The patient, an Illinois man in his 60s, spent 100 days on life support before receiving the transplant over the Fourth of July weekend at Northwestern Memorial Hospital.
Northwestern surgeons performed what is believed to have been the first-known lung transplant on a COVID-19 patient in the U.S. last month -- on a woman in her 20s.
"Our first patient continues to recover at optimal pace," said Dr. Rade Tomic, a pulmonologist and medical director of the Lung Transplant Program. "Our second patient is already off the ventilator and is talking to his family. We're optimistic that both patients will make a full recovery and return to their daily lives."
The most recent transplant recipient contracted COVID-19 in late March.
For more than three months, the man was on life support before he was cleared of having the coronavirus and was able to receive the double lung transplant.
He is expected to eventually, but his doctors are emphasizing that even in recovered COVID-19 patients, long-term consequences are still unknown.
"I've never seen any case like this," said Northwestern Medicine Thoracic Surgeon, Dr. Samuel Kim.
Kim joined ABC7 Chicago via Skype to give more details about the latest transplant, only the second of its kind in the U.S.
He said the patients lungs were severely damaged by the virus, almost like concrete.
"Nothing compares to what we see now with these two cases with Covid," Dr. Kim said. "The amount of lung destruction is by far nothing I've really seen in my lifetime."
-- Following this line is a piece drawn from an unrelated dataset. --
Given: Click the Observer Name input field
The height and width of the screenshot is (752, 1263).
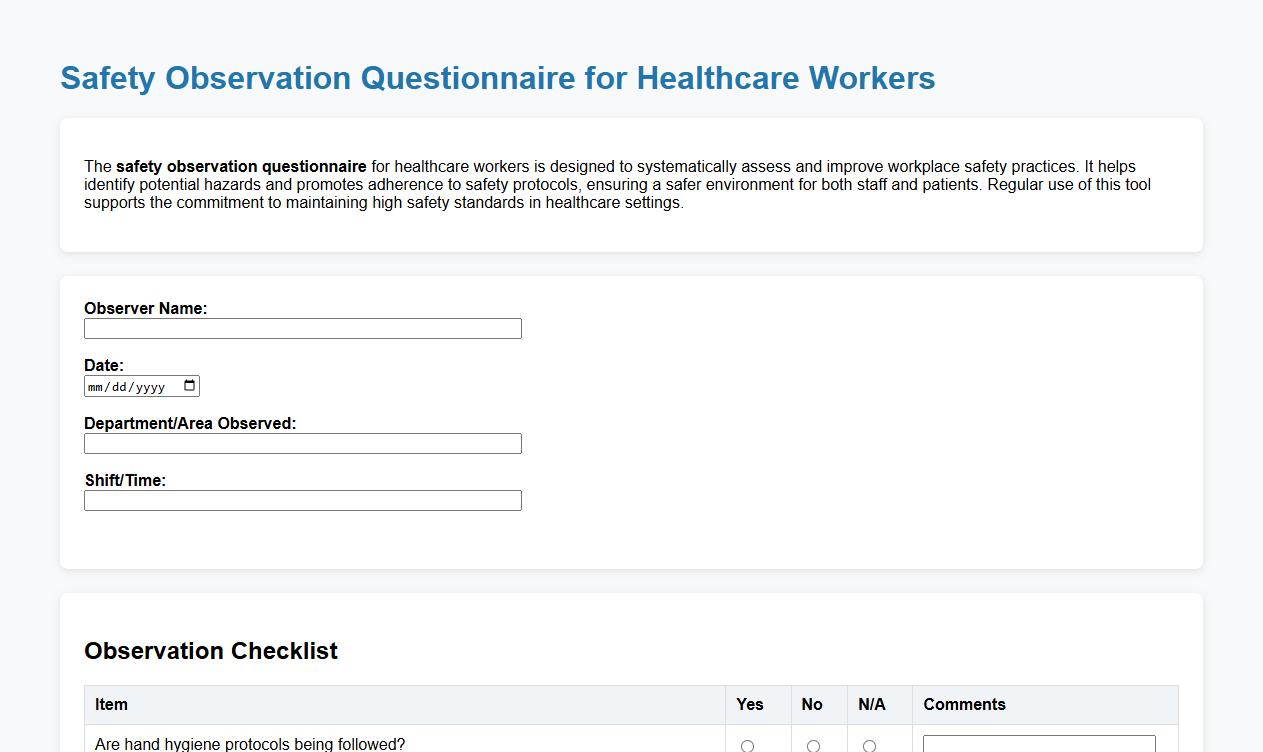Looking at the screenshot, I should [x=303, y=328].
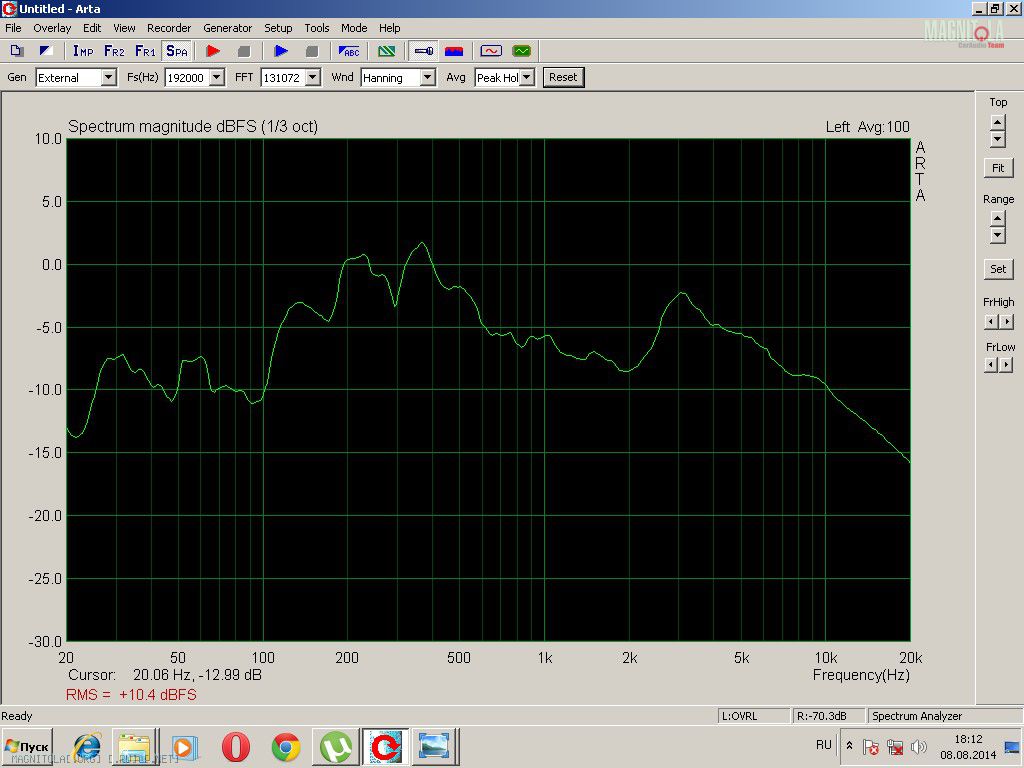Start recording with the red play button

point(212,51)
Typically, a double-lung transplant takes six to seven hours, but this surgery took about 10 hours due to lung damage and severe inflammation in the chest cavities from COVID-19.
RELATED: Double lung transplant performed on woman who had COVID-19 at Northwestern Memorial Hospital
"His lung damage was among the worst I've ever seen," said Dr. Samuel Kim, a Northwestern Medicine thoracic surgeon who assisted in the double-lung transplant.
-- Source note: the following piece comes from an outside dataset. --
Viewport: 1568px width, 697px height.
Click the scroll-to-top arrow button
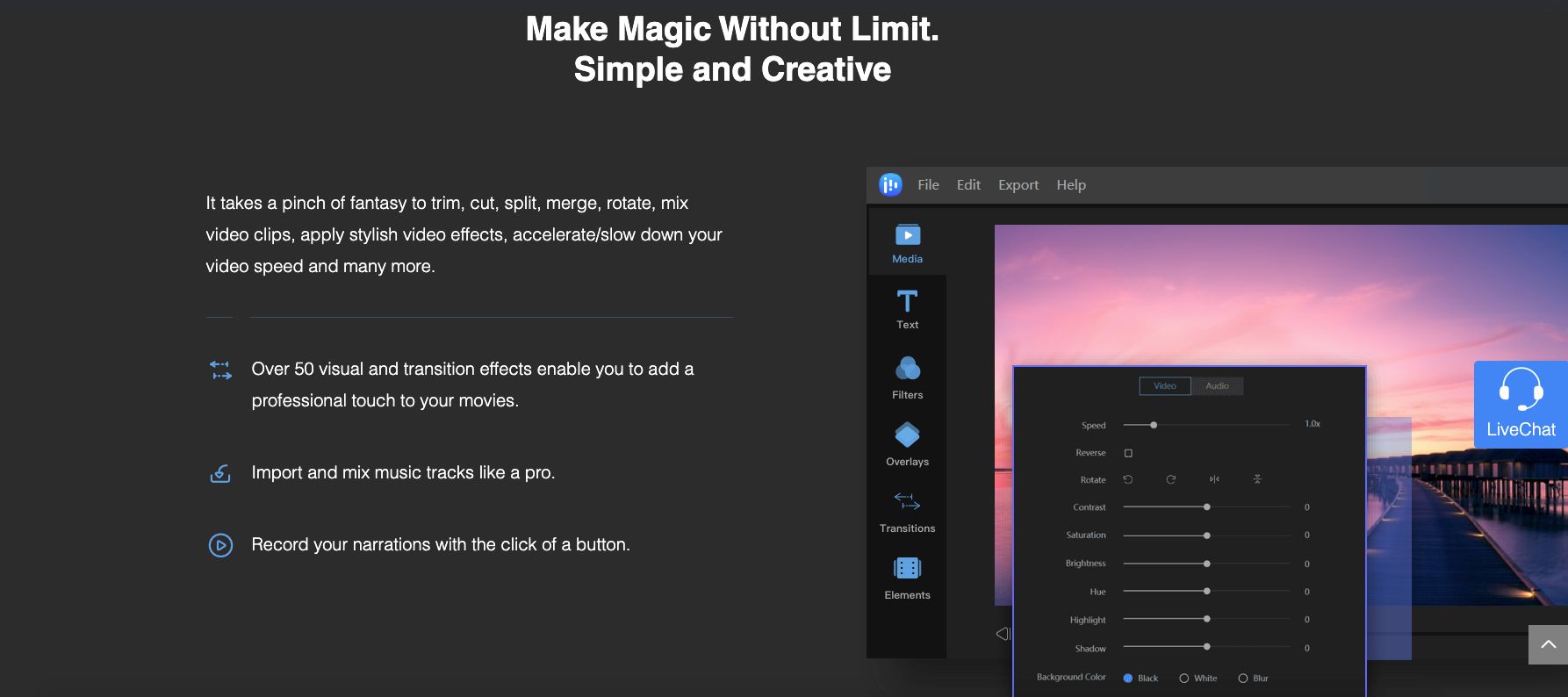(1548, 644)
After a lung transplant, more than 85-90% of patients survive one year, and report complete independence in day-to-day life, Northwestern doctors say.
While doctors say the country's fatality rates may have level off for the time being, they warn that COVID-19 infections still come with unknown long-term consequences.
"COVID-19 puts individuals who become ill at risk of serious lung problems," said Cook County Health Senior Medical Officer and Co-Lead, Dr. Kiran Joshi He added that so far in a small number of patients, those problems can become chronic.
"Staying home, wearing a mask, maintaining your distance, are things that we can do to do that to protect one another," he said.